**EXTRACT PROVIDED**
━━━━
A rendevouz protocol have the same algorithm as short protocol after we have exchanged the control message via eager-protocol. The control messages includes two messages: a RTS (ready-to-send) issued by the sender, a RTR (ready-to-receive) issued by the receiver. By then, the sender and the receiver has known the addresses of each other buffer and they can perform communication. The data transfer could be optimized further using the Remote Direct Memory Access (RDMA) feature of modern Network Interface Controller (NIC). Several researchs has focused on optimizing this operation.

In our runtime, we can save one control message i.e. the RTS. The reason is we do not have wird-card, the sender and receiver knows exactly their target. We only require the receiver to send its buffer to the sender. The sender can follow up by issuing an RDMA. Analogous to the eager protocol, whenever the sender or receiver is required to wait for a matching message it will perform ThreadWait, and later when the message has arrived the communication server will perform a ThreadSignal.

Specifically, the sender waits when the RTR message has not arrived or when RDMA is pending. In both situation the server wake up the sender thread when RDMA has completed. The receiver after issuing the RTR will wait until the signal that RDMA has finished arrived and data is now available.

## 2.3 Critical Operations Discussion

Clearly, optimizing the hash-table, packet pool and thread operations is the key to the performance of both protocol. One could achieve O(1) amortized complexity. However, an efficient implementation requires optimizing for the constant factor. Ideally, we want these operation to be wait-free to ensure progress and the constant factor is tiny. In the next section, we describe the implementation of each of the component and show how we could optimize to reduce the cache misses in NUMA achitecture.

## 3 Implementation and Optimization

#### 3.1 Thread scheduler

Our thread scheduler is implemented as a User-Level Thread (ULT) in order to minimize context switching overhead. The context-switching mechanism is similar to that of Argobots and Boost coroutines, we make use of fcontext. The idea is to maintains a separate stack for each thread. A few registers (including the program counter) is saved and restored from an allocated space in the stack. Morever, the switch is designed to not involve OS system call, thus by-passing the kernel. This overall reduces the latency of switching to a new context to under a hundred cycle.

Rather than designing a general purpose ULT, we focus on the two most important operations: ThreadWait and ThreadSignal. One possible implementation is condition variable. This is the typical synchronization often used in POSIX thread, and other ULT library such as Argobots. However, these are expensive since condition variable in general requires a lock. A busy-waiting implementation is even worst since the processor spends useless time polling. Qthreads uses a slight modification notion i.e. full-empty bit. However, internally each full-empty bit object is a waiting queue and rescheduling requires traversing this queue to place them back to the run queue.
━━━━
**DATA PROVIDED**
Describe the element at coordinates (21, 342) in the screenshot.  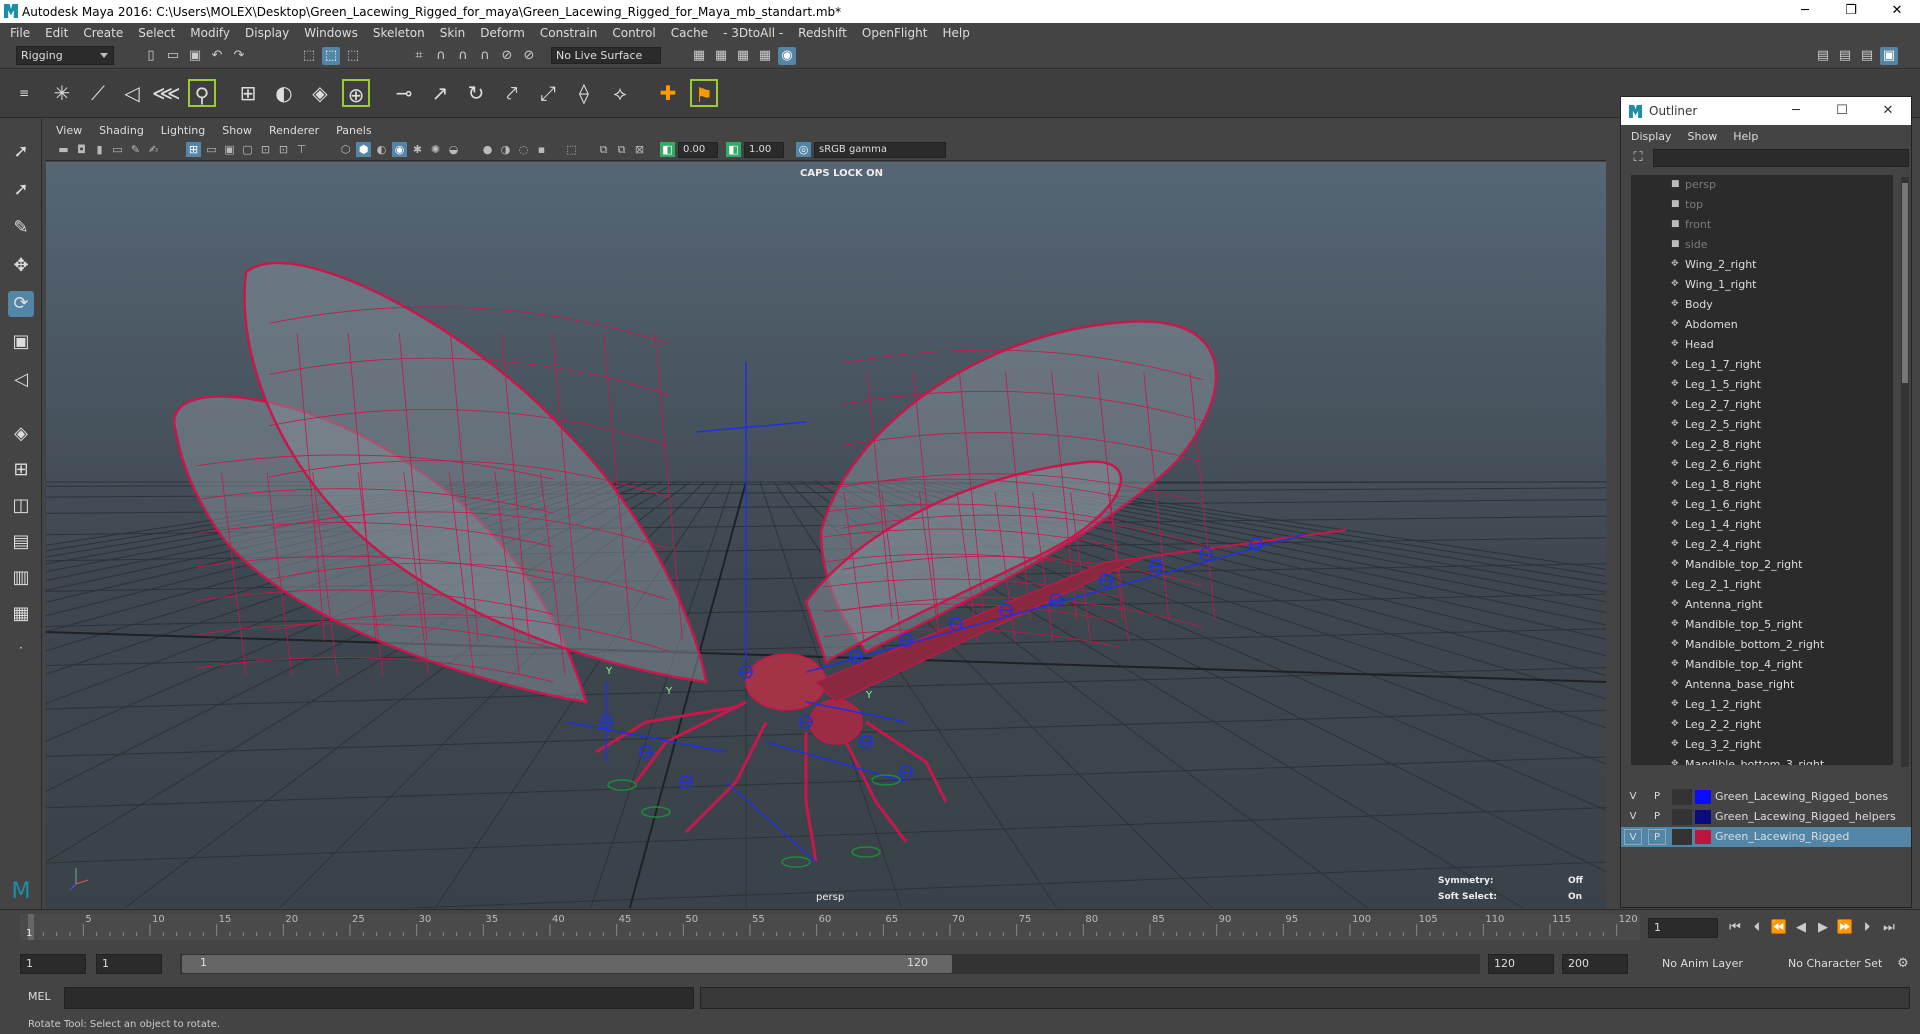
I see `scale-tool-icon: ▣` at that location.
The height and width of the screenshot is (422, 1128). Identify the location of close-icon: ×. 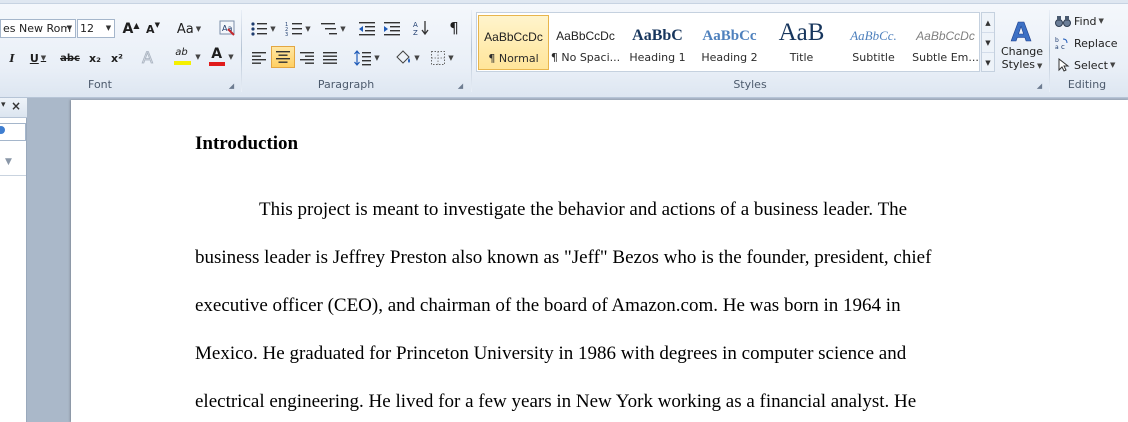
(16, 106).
━━━━
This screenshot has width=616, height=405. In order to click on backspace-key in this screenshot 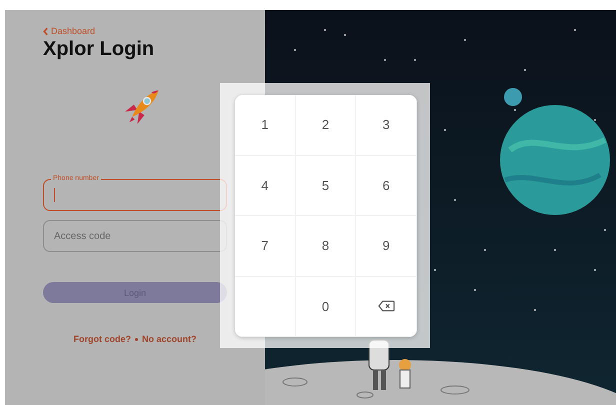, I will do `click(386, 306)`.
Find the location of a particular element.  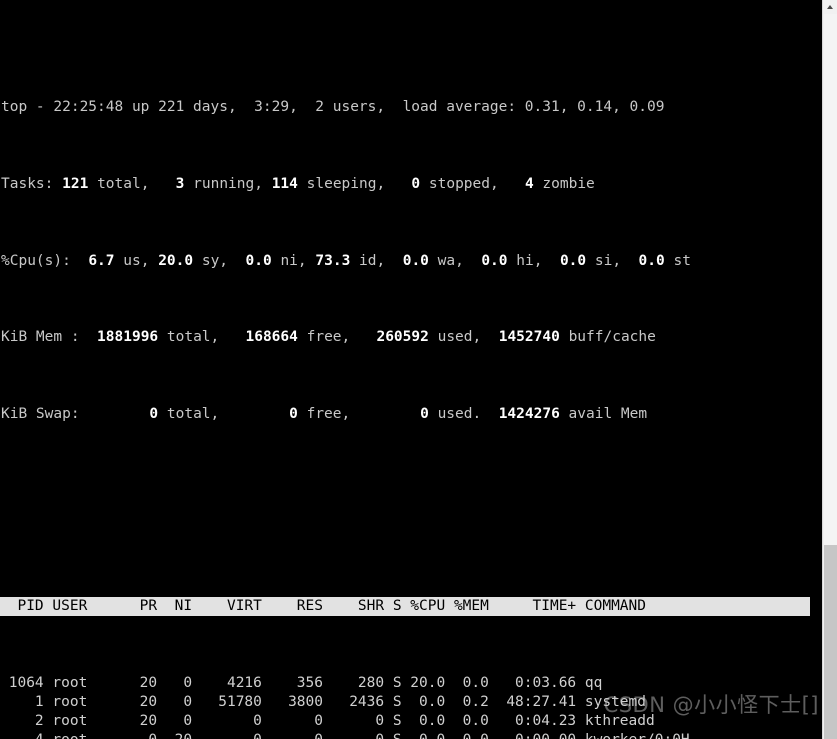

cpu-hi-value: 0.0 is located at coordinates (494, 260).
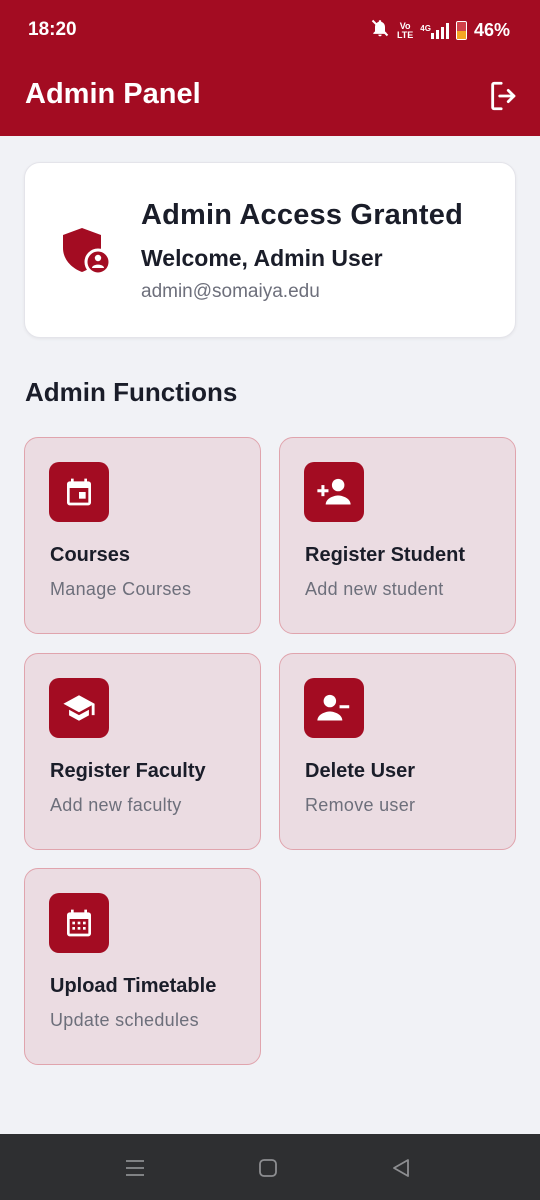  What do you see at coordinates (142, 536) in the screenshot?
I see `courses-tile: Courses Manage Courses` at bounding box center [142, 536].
━━━━
From the excerpt on communication protocols and thread scheduling, list every abbreviation that the text spells out in full, along with its expansion.

- RTS: ready-to-send
- RTR: ready-to-receive
- RDMA: Remote Direct Memory Access
- NIC: Network Interface Controller
- ULT: User-Level Thread